CDP-PA: version 2 packet sent out on FastEthernet1/0/23
Zaak 4: De router heeft geen VLAN dot1q insluiting en inheemse VLAN wordt niet gespecificeerd
interface GigabitEthernet0/1.1
end
interface GigabitEthernet0/1.10
encapsulation dot1Q 10
ip address 10.111.51.1 255.255.255.224
end
interface GigabitEthernet0/1.21
encapsulation dot1Q 21
ip address 10.111.48.1 255.255.255.128
end
Wanneer de switch het pakket naar de router stuurt, wordt het niet-gelabelde CDP-pakket verzonden omdat de communicatie over het oorspronkelijke VLAN is. De router ontvangt het pakket over gi0/1. De router controleert of het VLAN 1 geconfigureerd heeft of een ander inheems VLAN geconfigureerd is. Hier is geen interface als dusdanig, dus verstuurt de router het pakket door gi0/1 (via de hoofdinterface).

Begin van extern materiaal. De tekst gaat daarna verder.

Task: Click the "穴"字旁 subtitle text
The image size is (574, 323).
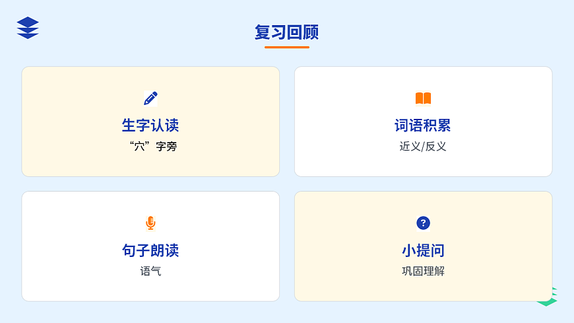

Deze output wordt in dit scenario gezien:
Switch#show cdp neighbor
Capability Codes: R - Router, T - Trans Bridge, B - Source Route Bridge
S - Switch, H - Host, I - IGMP, r - Repeater, P - Phone,
D - Remote, C - CVTA, M - Two-port Mac Relay
Device ID Local Intrfce Holdtme Capability Platform Port ID
Router Fas 1/0/23 7 R S I 3845 Gig 0/1
De uitvoer op de router wordt hier weergegeven:
Router#show cdp neighbor
Capability Codes: R - Router, T - Trans Bridge, B - Source Route Bridge
S - Switch, H - Host, I - IGMP, r - Repeater, P - Phone,
D - Remote, C - CVTA, M - Two-port Mac Relay
Device ID Local Intrfce Holdtme Capability Platform Port ID
Switch Gig 0/1 7 S I WS-C3750- Fas 1/0/23
Logt in de router
CDP-PA: version 2 packet sent out on GigabitEthernet0/1
CDP-PA: Packet received from Switch on interface GigabitEthernet0/1
Een ingang wordt NIET gevonden in de cache.
Logt op de Switch
CDP-AD: Aging entry for Router, on interface FastEthernet1/0/23
CDP-PA: Packet received from Router on interface FastEthernet1/0/23
Een ingang wordt NIET gevonden in de cache.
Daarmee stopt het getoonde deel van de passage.